NOTE: A system with a large number of files to delete will take longer than the times indicated above. At least one instance took over 40 minutes to run to completion. The process may be time consuming. Be patient, don't reboot the Edge or cancel the command.

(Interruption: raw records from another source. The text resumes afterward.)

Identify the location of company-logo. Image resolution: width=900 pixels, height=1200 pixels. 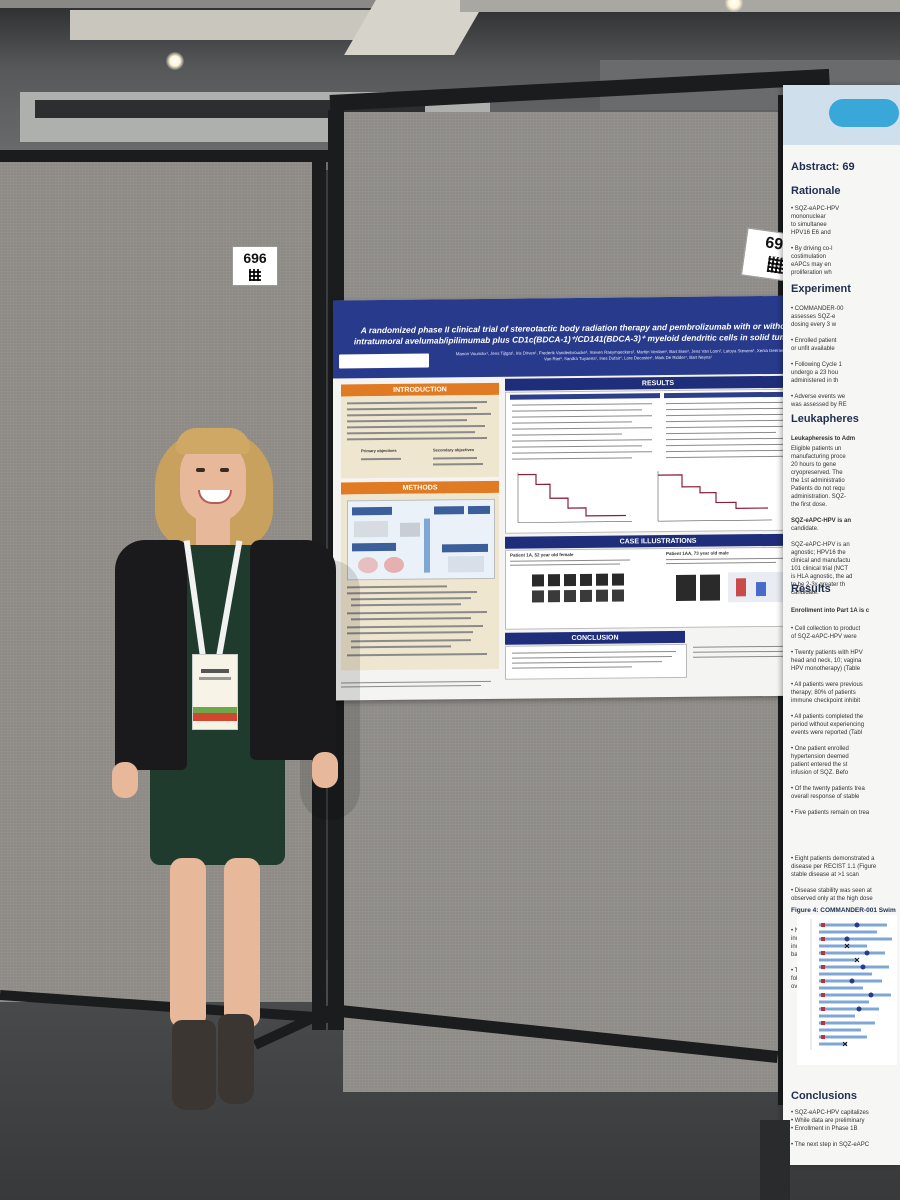
(864, 113).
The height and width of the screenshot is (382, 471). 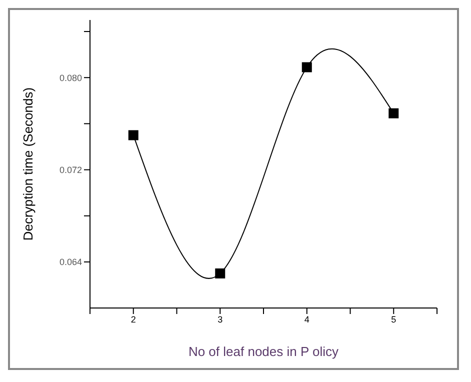 I want to click on y-tick-label: 0.072, so click(x=70, y=170).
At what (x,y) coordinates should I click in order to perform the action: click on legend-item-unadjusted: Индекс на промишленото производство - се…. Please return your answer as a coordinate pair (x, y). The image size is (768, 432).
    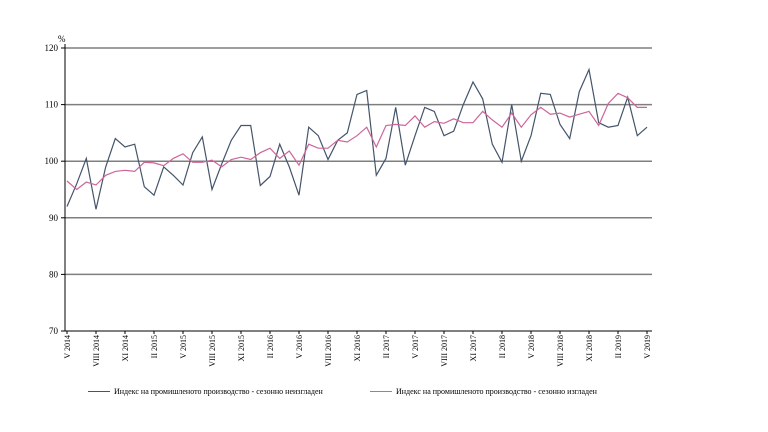
    Looking at the image, I should click on (206, 392).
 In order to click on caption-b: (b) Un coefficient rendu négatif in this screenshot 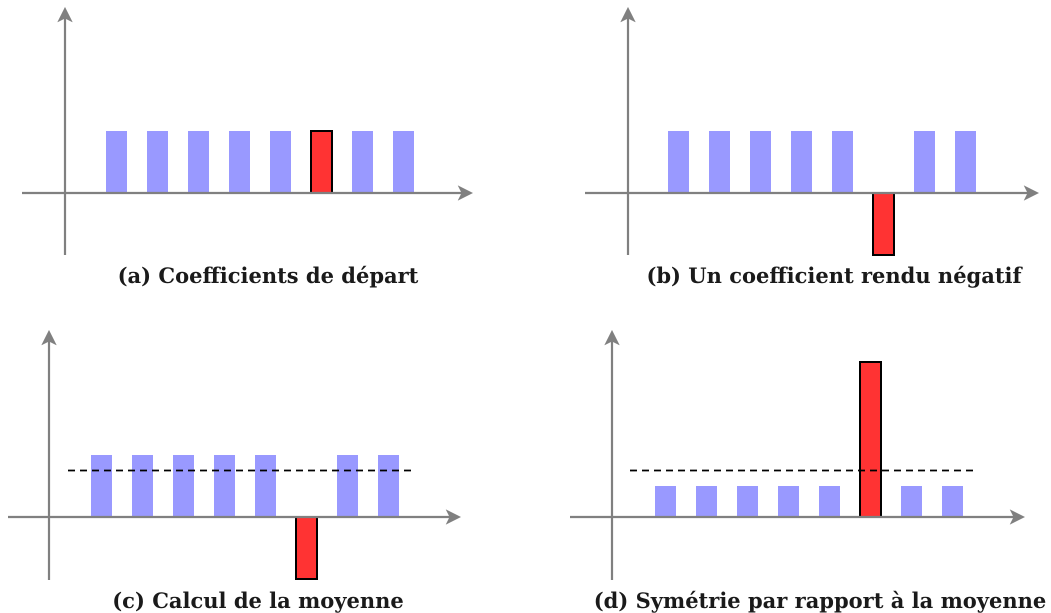, I will do `click(834, 276)`.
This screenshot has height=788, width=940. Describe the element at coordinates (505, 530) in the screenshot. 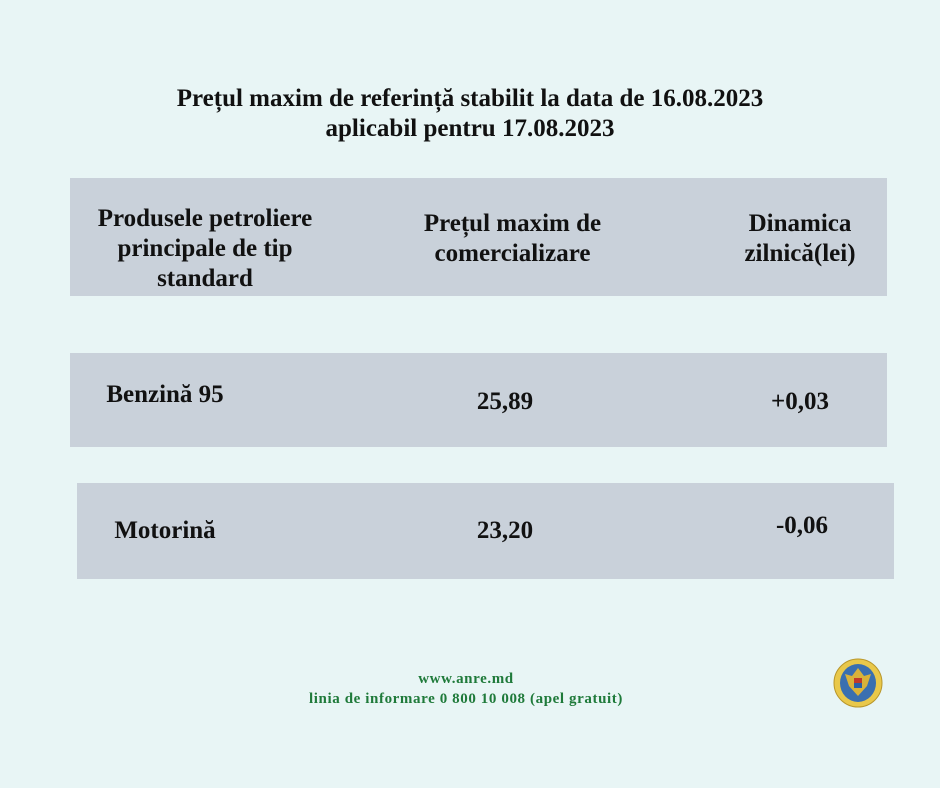

I see `price-value: 23,20` at that location.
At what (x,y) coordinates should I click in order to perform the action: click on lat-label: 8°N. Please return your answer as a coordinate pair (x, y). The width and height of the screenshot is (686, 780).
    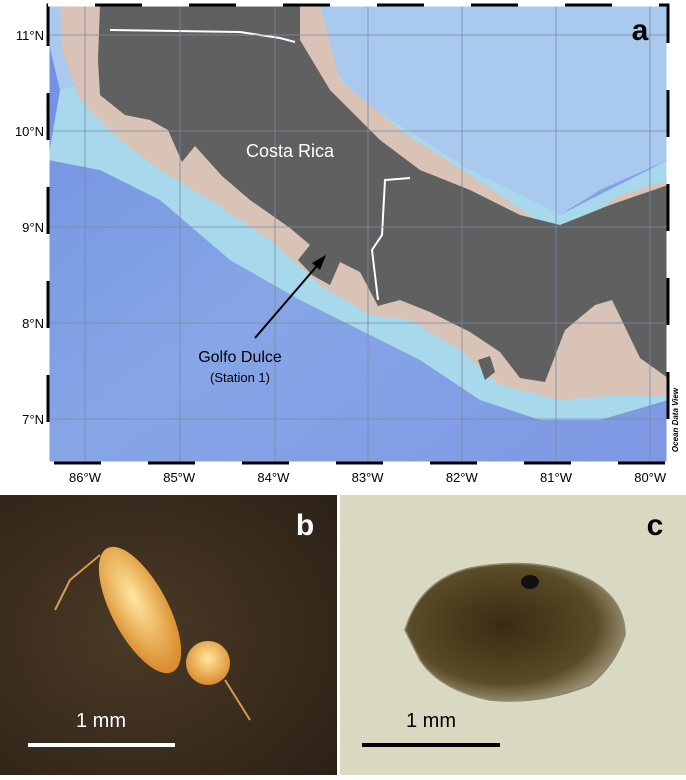
    Looking at the image, I should click on (33, 324).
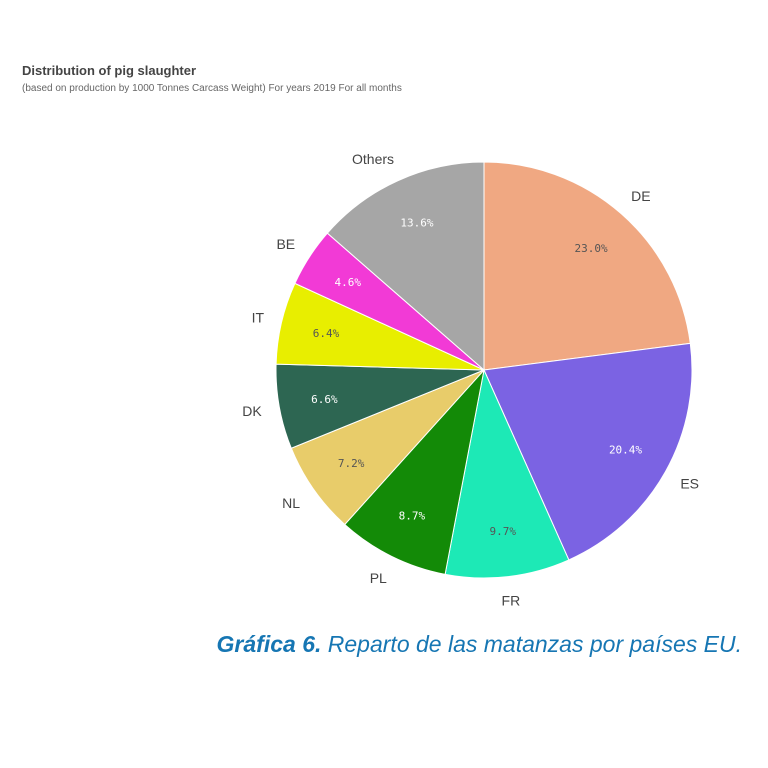 This screenshot has height=768, width=768. I want to click on pct-label-it: 6.4%, so click(326, 334).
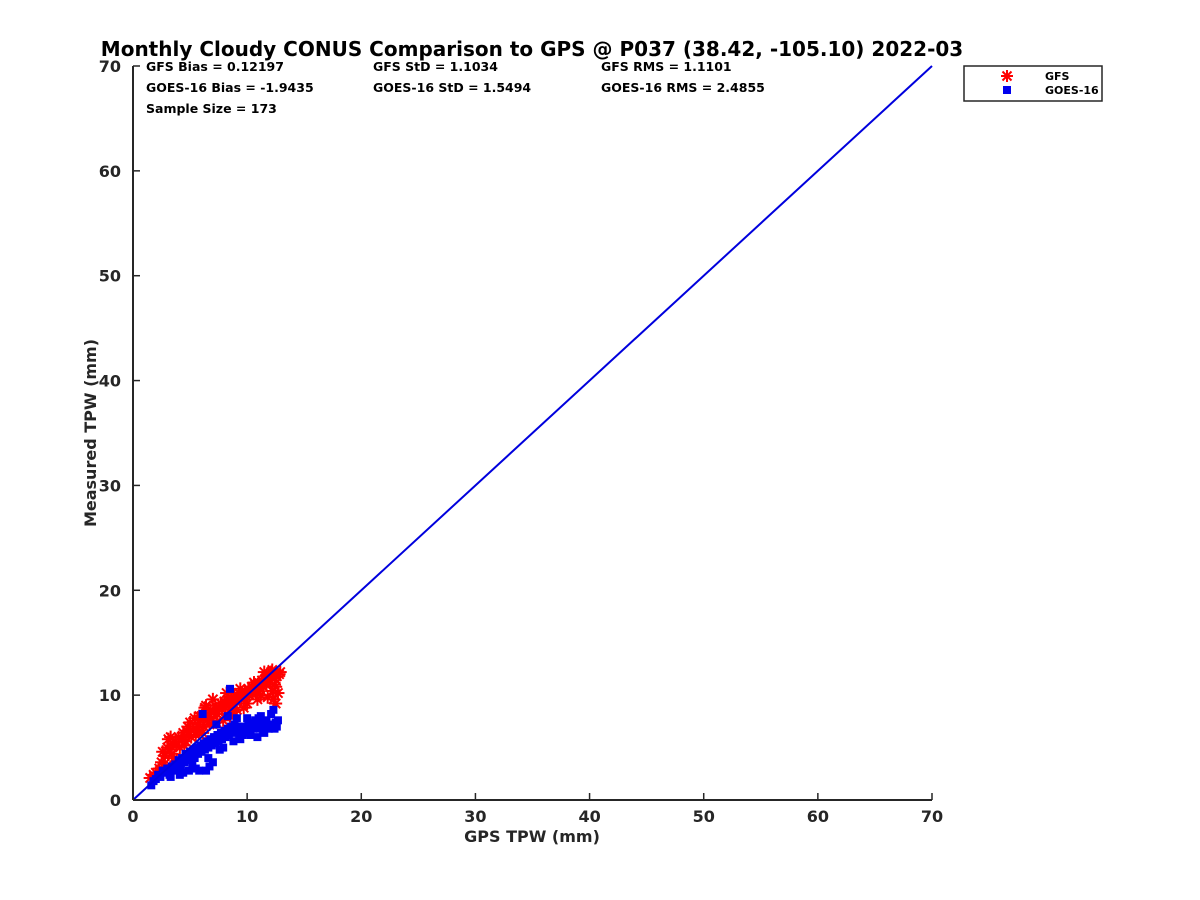 This screenshot has width=1200, height=900. Describe the element at coordinates (212, 108) in the screenshot. I see `sample-size-text: Sample Size = 173` at that location.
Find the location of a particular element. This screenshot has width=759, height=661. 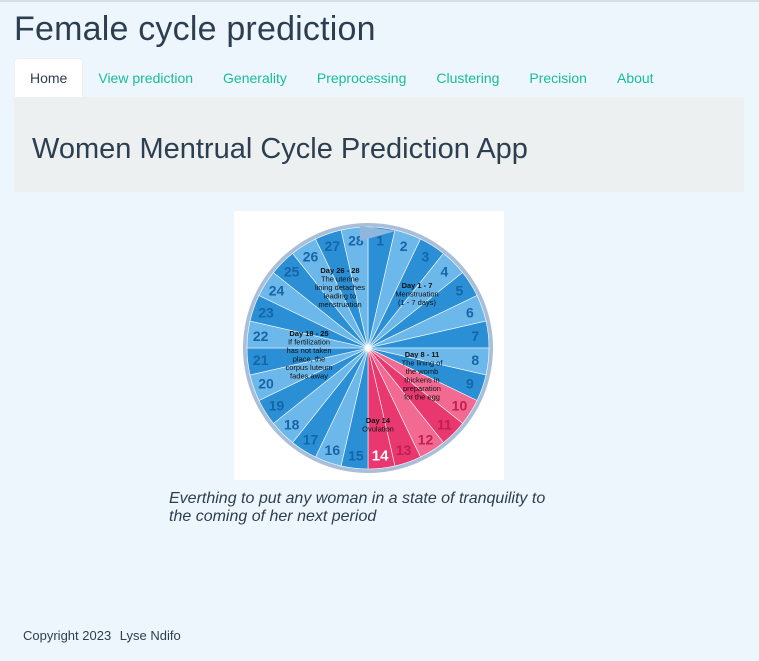

hero-panel: Women Mentrual Cycle Prediction App is located at coordinates (379, 144).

NOTE: These files must be deleted before upgrading to a newer version of NSX-T. 


Workaround:
A reboot of the edge will temporarily resolve the issue, however to fully resolve the excess reload-#### files will need to be deleted manually.

Additional Information

To verify there are a large number of files:

  • Log into the NSX-T Edge as admin and gain root access
  • At the root cli: cd /config/vmware/edge
  • du -hs *
4.0K config.json
4.0K dns
4.9G frr  <--This is usually much smaller, measured in Kb.
32K ike
1.4M lb
4.0K mdproxy
8.0K rcpm
12K reverse-proxy
180K waf

 
To verify there is a large number of files in /config/vmware/edge/frr:

  • # ls -ltr /config/vmware/edge/frr/reload-* | wc -l
1250532 <----This is usually much smaller, in the range of a few thousand.

 
Note: This will always return the number of files inside this folder. A few thousand files is fine.
 
To verify if nestdb is running/not running

  • # get services nestdb
    # get service nestdb
Wed Apr 27 2022 UTC 20:25:21.328
Service name:      nestdb
Service state:     stopped
 
 
Impact/Risks:
While this event is occurring, the datapath through the Edge will be affected.  ESXi hosts will not be able to communicate with the Edge. North/South traffic through the Edge will be down.